Приближался день святого Михаила, срок, когда я должен был отправиться в университет, и душу мою равно волновали и новая жизнь, и предстоящее учение. Антипатия к родному городу все явственнее проступала во мне. Удаление Гретхен вырвало сердцевину из растения, еще не достигшего зрелости; надобно было время, чтобы ему пустить боковые побеги и новым ростом преодолеть нанесенный ущерб. Мои уличные странствия прекратились; как и все другие, я отмерял шагами лишь необходимые дороги. Никогда я не заходил в квартал, где жила Гретхен, избегал даже приближаться к нему; и как старые мои башни и стены мало-помалу опротивели мне, так больше не удовлетворял меня и политический строй города: все, что доселе внушало мне почтение, теперь предстало передо мной как бы в кривом зеркале. Как внук шультгейса я не был в неведении относительно тайных изъянов такого рода республик, тем паче что дети обычно пускаются в самые рьяные расследования, едва что-нибудь прежде безусловно почитаемое покажется им хоть немного подозрительным. Тщетные усилия добропорядочных людей в борьбе с теми, кого сманивают на свою сторону или даже подкупают партии, были мне давно известны, и я безмерно ненавидел любую несправедливость, ибо все дети - ригористы в вопросах морали. Мой отец, соприкасавшийся с городскими делами лишь как частное лицо, не раз весьма резко отзывался об уродливых явлениях в жизни нашего города. И разве я не знал, что после стольких трудов, усилий, путешествий, при всей своей разносторонней образованности, он в конце концов вынужден был вести одинокую жизнь в четырех стенах своего дома, жизнь, какой я никогда себе бы не пожелал? Все это страшным бременем ложилось на мою душу, и сбросить его я мог лишь в мечтах о жизненном пути, диаметрально противоположном тому, который был мне предписан. Мысленно я уже отбросил занятия юриспруденцией и посвятил себя языкам, древности, истории и всему, что из этого вытекало.

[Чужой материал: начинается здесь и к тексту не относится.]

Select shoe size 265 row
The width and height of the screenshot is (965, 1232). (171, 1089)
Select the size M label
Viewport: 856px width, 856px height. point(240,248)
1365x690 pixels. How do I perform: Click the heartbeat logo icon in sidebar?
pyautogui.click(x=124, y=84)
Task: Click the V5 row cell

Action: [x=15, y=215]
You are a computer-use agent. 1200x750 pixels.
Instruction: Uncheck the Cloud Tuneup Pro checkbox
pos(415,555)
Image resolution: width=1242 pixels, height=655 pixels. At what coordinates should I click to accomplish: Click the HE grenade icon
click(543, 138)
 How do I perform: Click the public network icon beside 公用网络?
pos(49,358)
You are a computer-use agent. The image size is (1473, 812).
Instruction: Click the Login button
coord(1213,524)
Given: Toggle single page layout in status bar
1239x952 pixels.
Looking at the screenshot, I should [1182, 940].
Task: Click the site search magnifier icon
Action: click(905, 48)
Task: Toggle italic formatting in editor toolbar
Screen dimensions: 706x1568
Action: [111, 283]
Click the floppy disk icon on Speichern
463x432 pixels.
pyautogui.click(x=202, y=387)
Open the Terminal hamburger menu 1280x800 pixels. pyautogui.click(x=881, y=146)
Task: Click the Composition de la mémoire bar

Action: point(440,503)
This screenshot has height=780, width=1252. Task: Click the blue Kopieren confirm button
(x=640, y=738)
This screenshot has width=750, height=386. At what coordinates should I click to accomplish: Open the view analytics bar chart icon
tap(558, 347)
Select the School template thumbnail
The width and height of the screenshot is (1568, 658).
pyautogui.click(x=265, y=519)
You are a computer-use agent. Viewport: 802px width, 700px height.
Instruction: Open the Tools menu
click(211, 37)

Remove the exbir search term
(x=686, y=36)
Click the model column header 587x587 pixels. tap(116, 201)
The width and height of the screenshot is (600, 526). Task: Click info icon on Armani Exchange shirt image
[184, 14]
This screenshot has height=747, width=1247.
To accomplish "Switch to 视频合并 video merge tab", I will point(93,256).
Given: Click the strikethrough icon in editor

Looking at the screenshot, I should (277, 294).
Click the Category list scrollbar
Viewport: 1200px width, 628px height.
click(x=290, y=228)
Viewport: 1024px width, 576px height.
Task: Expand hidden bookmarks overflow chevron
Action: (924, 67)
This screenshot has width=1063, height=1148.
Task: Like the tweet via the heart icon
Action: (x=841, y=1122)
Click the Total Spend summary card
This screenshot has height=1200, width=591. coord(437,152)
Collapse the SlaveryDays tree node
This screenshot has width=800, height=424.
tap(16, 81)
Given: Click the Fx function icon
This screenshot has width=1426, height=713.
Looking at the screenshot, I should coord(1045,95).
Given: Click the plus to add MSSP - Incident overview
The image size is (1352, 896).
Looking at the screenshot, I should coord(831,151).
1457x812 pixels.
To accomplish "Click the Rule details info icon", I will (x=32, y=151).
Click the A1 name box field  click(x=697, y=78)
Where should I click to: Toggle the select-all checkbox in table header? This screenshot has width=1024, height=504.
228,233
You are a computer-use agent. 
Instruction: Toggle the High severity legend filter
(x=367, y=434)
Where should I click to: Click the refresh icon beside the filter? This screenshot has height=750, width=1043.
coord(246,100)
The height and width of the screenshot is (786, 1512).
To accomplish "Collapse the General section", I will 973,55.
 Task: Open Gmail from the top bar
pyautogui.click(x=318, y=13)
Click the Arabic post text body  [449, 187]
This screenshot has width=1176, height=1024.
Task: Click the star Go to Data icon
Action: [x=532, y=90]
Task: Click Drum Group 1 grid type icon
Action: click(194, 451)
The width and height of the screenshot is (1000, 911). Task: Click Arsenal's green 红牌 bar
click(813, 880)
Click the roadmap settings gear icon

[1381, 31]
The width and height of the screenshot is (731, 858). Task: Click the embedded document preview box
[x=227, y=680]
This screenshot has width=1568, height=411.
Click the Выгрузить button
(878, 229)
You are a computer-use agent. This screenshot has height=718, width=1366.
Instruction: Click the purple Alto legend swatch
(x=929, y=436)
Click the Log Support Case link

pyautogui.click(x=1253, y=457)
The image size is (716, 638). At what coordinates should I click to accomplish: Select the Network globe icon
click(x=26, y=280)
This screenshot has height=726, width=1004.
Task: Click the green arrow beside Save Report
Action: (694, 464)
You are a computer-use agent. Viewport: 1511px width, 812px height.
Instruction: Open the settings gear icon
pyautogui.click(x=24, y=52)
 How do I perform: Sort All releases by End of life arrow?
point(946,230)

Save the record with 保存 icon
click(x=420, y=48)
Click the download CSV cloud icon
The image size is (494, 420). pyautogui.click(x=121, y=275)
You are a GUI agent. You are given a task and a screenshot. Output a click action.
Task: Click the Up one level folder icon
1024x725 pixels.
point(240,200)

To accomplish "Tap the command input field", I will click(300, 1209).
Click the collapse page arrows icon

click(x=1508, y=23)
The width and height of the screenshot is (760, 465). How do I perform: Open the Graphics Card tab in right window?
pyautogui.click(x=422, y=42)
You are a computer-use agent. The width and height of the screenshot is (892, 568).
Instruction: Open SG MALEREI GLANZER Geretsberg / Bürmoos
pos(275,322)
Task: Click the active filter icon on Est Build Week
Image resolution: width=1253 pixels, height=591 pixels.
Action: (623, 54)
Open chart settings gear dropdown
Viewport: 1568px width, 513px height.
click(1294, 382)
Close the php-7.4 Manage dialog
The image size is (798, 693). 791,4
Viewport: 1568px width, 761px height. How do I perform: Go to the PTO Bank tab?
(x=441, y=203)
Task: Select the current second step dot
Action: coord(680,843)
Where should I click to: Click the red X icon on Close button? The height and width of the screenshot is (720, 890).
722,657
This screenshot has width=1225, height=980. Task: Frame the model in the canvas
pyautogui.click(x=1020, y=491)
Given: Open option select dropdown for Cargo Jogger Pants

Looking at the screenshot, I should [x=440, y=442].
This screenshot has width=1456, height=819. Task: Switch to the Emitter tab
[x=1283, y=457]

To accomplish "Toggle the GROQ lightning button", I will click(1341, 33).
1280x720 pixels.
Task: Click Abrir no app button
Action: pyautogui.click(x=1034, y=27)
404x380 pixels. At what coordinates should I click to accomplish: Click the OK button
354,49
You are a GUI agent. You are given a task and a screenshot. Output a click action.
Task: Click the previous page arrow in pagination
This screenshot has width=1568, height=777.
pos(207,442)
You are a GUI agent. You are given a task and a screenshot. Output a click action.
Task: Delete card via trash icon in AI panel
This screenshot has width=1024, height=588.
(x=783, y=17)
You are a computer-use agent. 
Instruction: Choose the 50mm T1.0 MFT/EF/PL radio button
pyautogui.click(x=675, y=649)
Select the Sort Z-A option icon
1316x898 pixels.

Правда, величайшую радость мне неизменно доставляло поэтическое воплощение того, что я подмечал в себе, в других и в природе.

==37

Давалось мне это все легче и легче: тут действовал инстинкт, и никакая критика не приводила меня в замешательство; я, хоть и относился к своим творениям с некоторым недоверием, считал их разве что несовершенными, но отнюдь не никудышними. Пусть мне указывали на иные их недостатки, в глубине души я все же был убежден, что со временем они сделаются лучше и уж когда-нибудь мое имя с честью будут называть рядом с именами Гагедорна, Геллерта и других почтенных мужей. Но такое предназначение казалось мне пустым и меня не удовлетворяло; я хотел всецело предаться научным занятиям и, полагая, что глубокое понимание древнего мира будет способствовать совершенствованию моих собственных творений, намеревался подготовиться к академической деятельности, которая мне казалась наилучшим поприщем для юноши, стремящегося не только стать образованным человеком, но и содействовать образованию других.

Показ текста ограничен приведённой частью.